We're running Linux on an i.MX53 board where the CPU is running at 800MHz.
With some kernels this reports in the Linux startup:
Calibrating delay loop... 531.66 BogoMIPS (lpj=2658304)
With other ones it reports:
Calibrating delay loop... 795.44 BogoMIPS (lpj=3977216)
After hours I managed to track down the difference. The BogoMIPS are calculated from the execution time of a "__delay()" function in arch/arm/lib/delay.S, which looks like this:
c01415e8: e2500001 subs r0, r0, #1
c01415ec: 8afffffd bhi c01415fc <__delay>
c01415f0: e1a0f00e mov pc, lr
The above version of that function runs at "800 BogoMIPS", which means it is executing the "subs" and the "bhi" in the same clock cycle and managing one loop per clock. Impressive!
If the code is instead located one 32-bit word higher or lower in memory (so starting at c01415e4), it now runs at "533 BogoMIPS" which means it is taking 3 clocks to run the loop twice.

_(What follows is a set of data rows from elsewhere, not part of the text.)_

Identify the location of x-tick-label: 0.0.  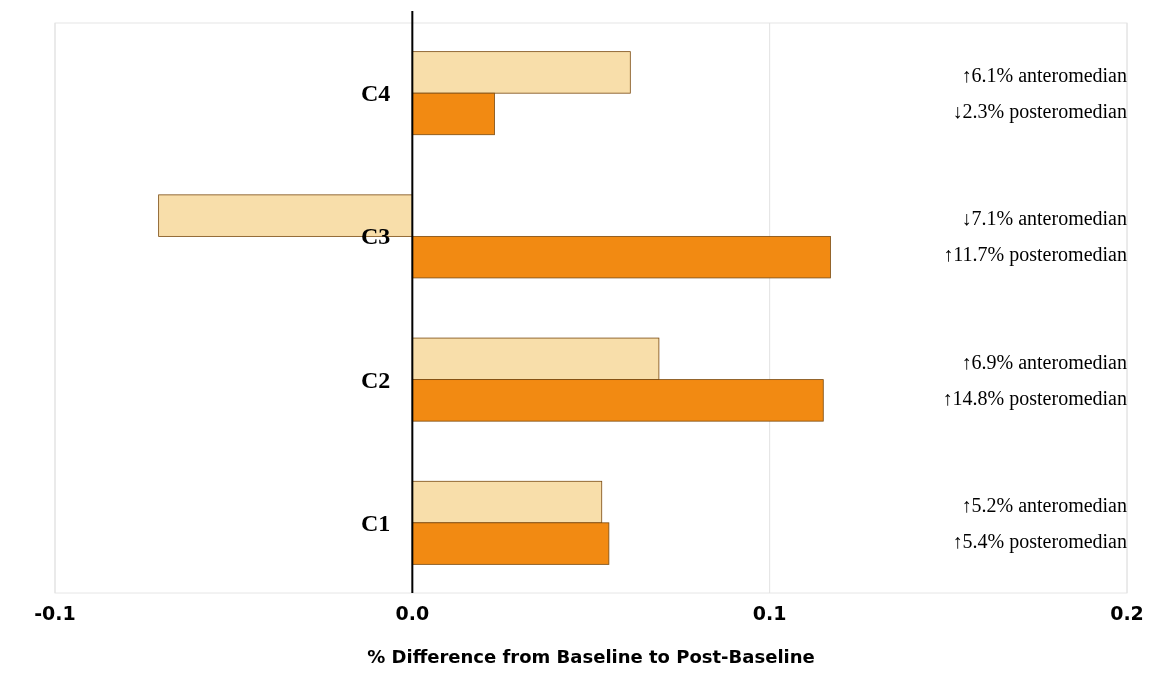
(412, 613).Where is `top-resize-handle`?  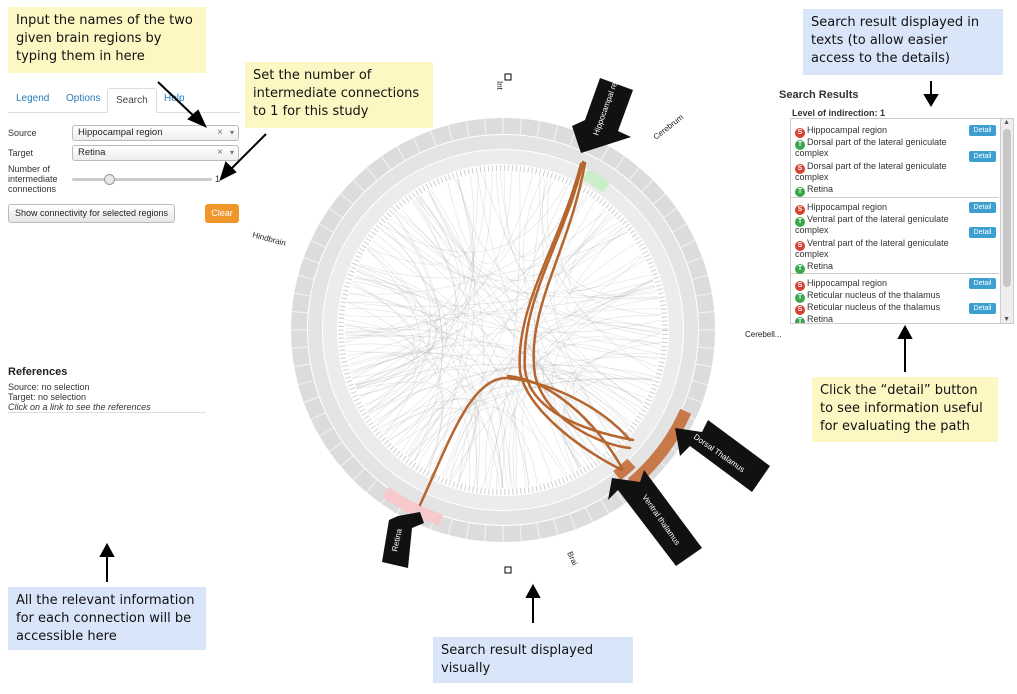
top-resize-handle is located at coordinates (508, 77). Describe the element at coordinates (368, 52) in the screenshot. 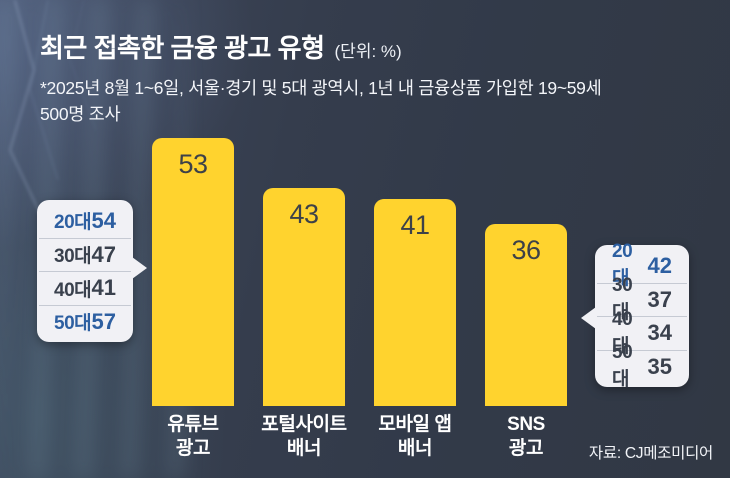

I see `unit-label: (단위: %)` at that location.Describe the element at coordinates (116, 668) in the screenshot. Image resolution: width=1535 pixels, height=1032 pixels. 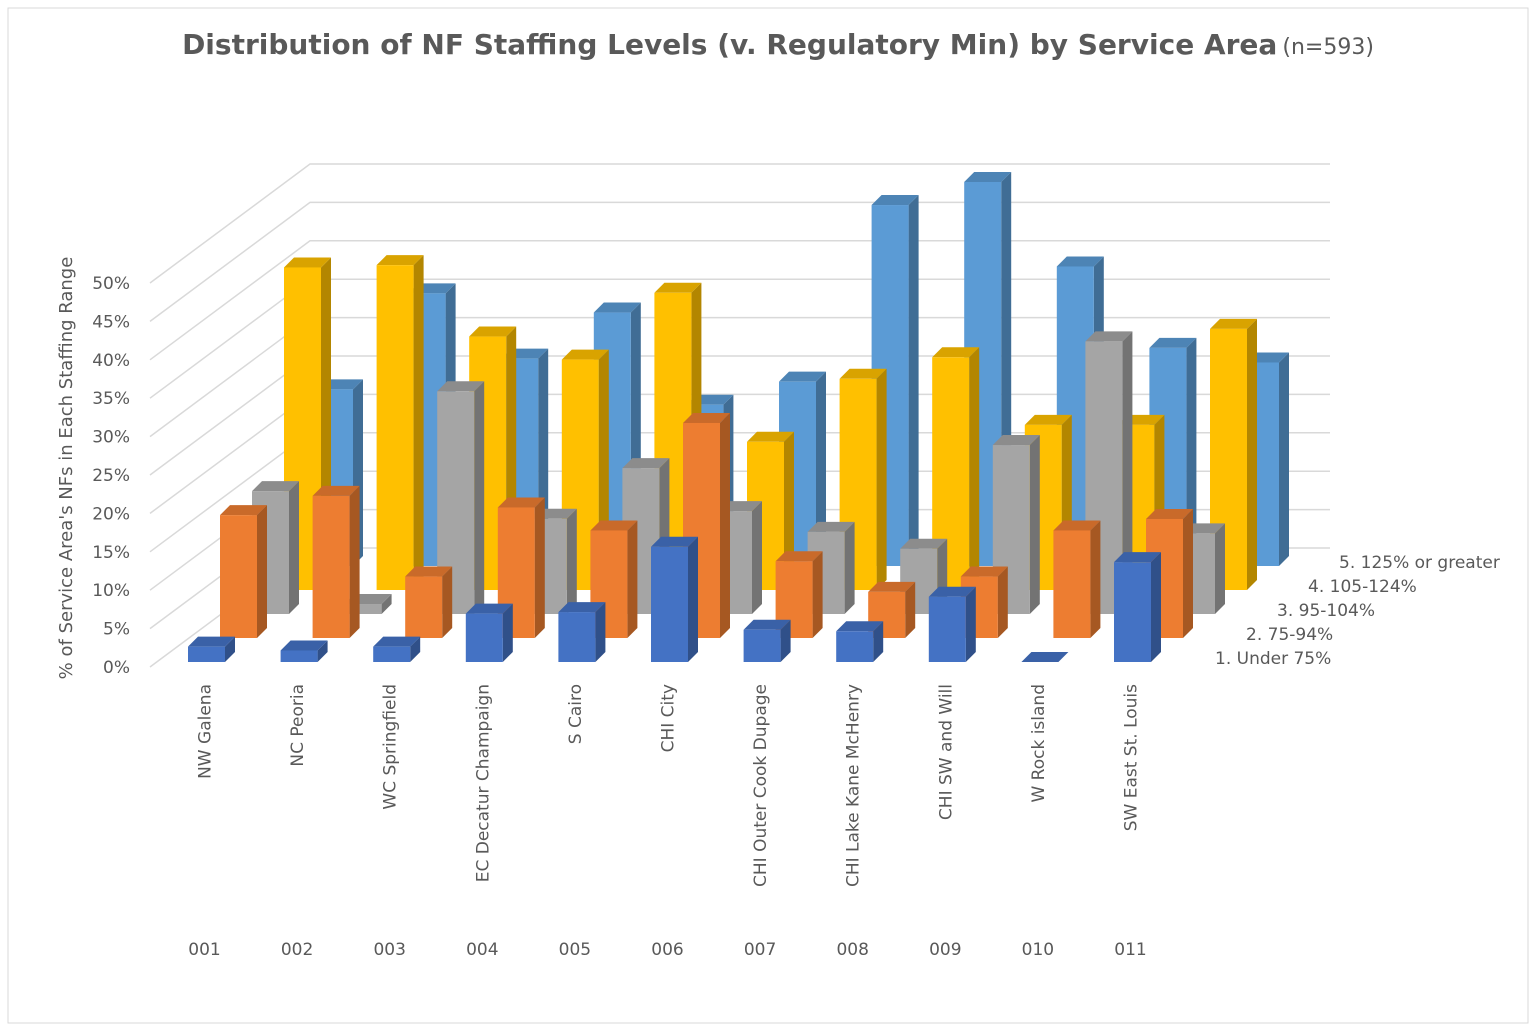
I see `y-tick-label: 0%` at that location. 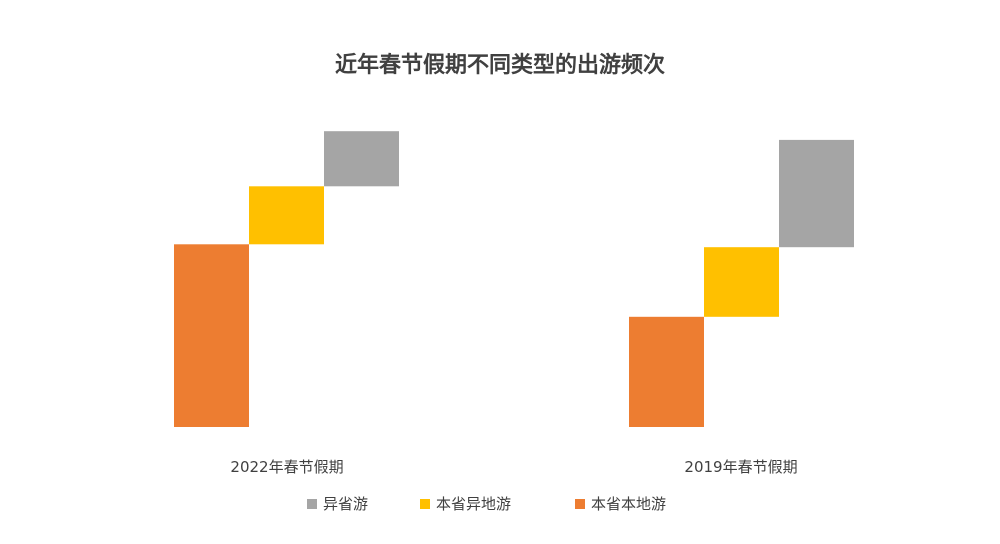 I want to click on legend: 异省游 本省异地游 本省本地游, so click(x=486, y=504).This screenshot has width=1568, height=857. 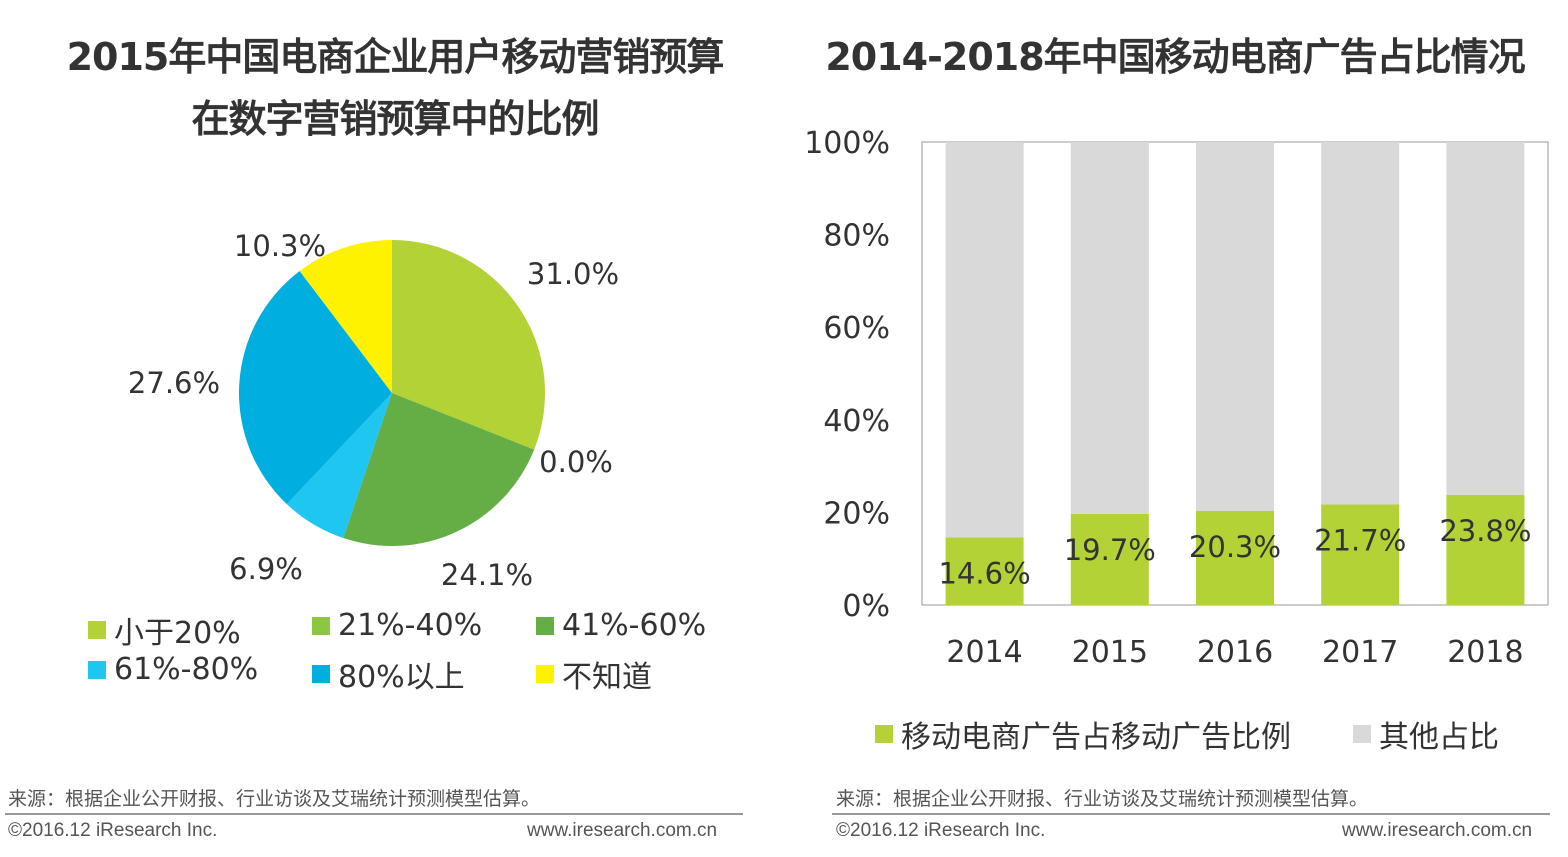 What do you see at coordinates (634, 626) in the screenshot?
I see `legend-label: 41%-60%` at bounding box center [634, 626].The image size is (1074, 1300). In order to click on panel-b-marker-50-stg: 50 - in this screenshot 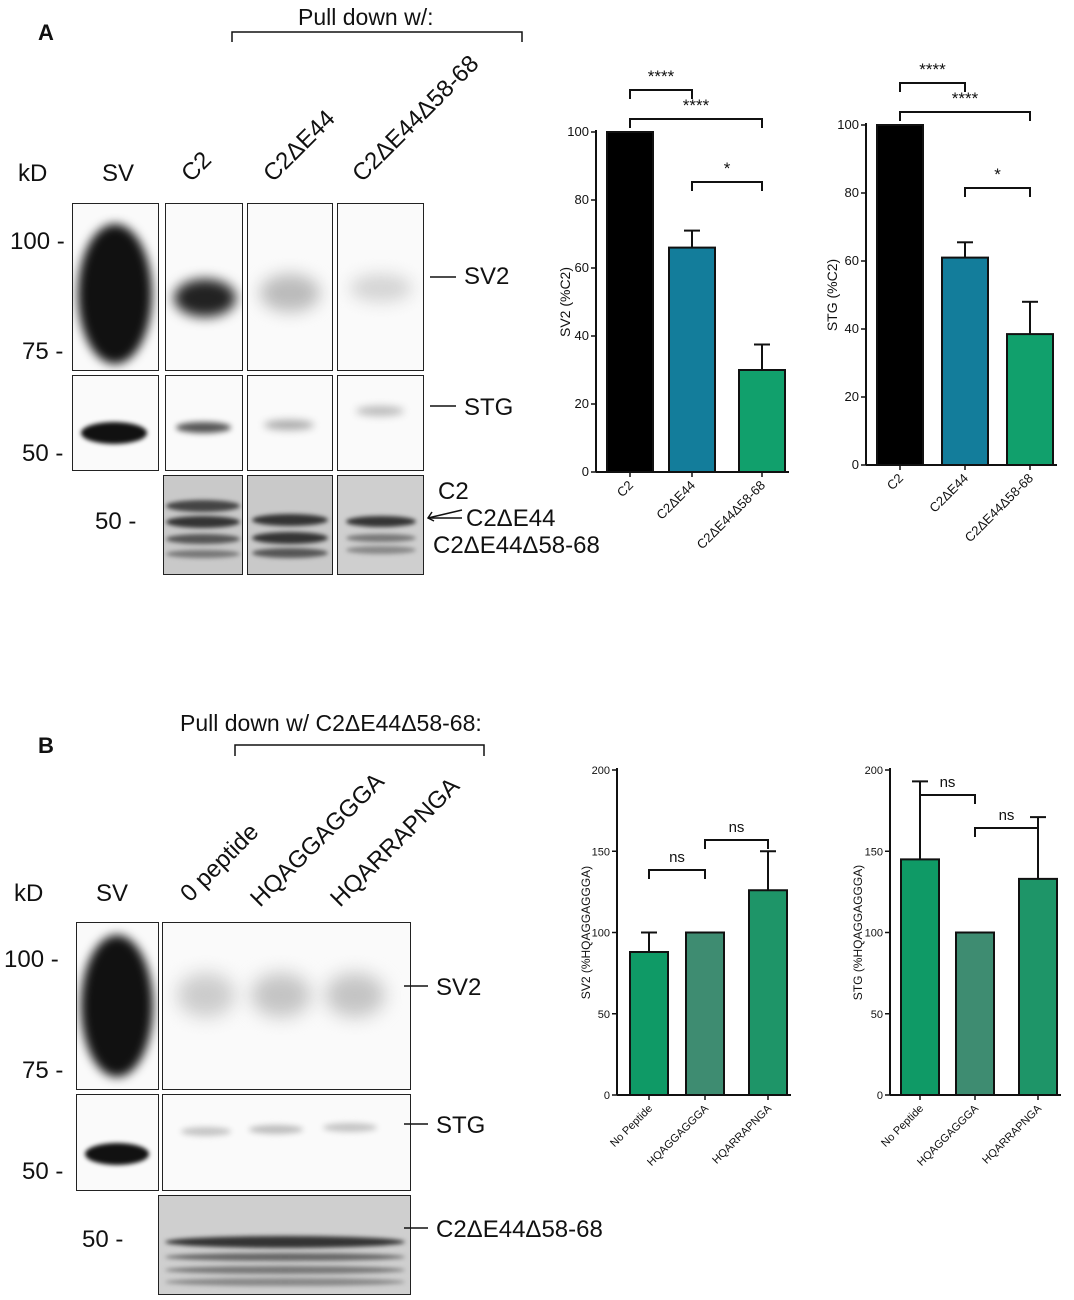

Something is preventing full-speed execution.
There is lots of information in the ARM CPU manuals detailing instruction timing, and when things can and can't be double-issued, but there's nothing that I can see that explains different execution speed for different four-byte alignment of the instructions.
Does anyone know of a reference in the manuals that explains this?
This is measuring "Bogus MIPS", and it normally shouldn't matter, but we're passing the "lpj" (Loops per Jiffy) on the kernel command line to make it boot faster, and so we have to have this the same every time we build a kernel.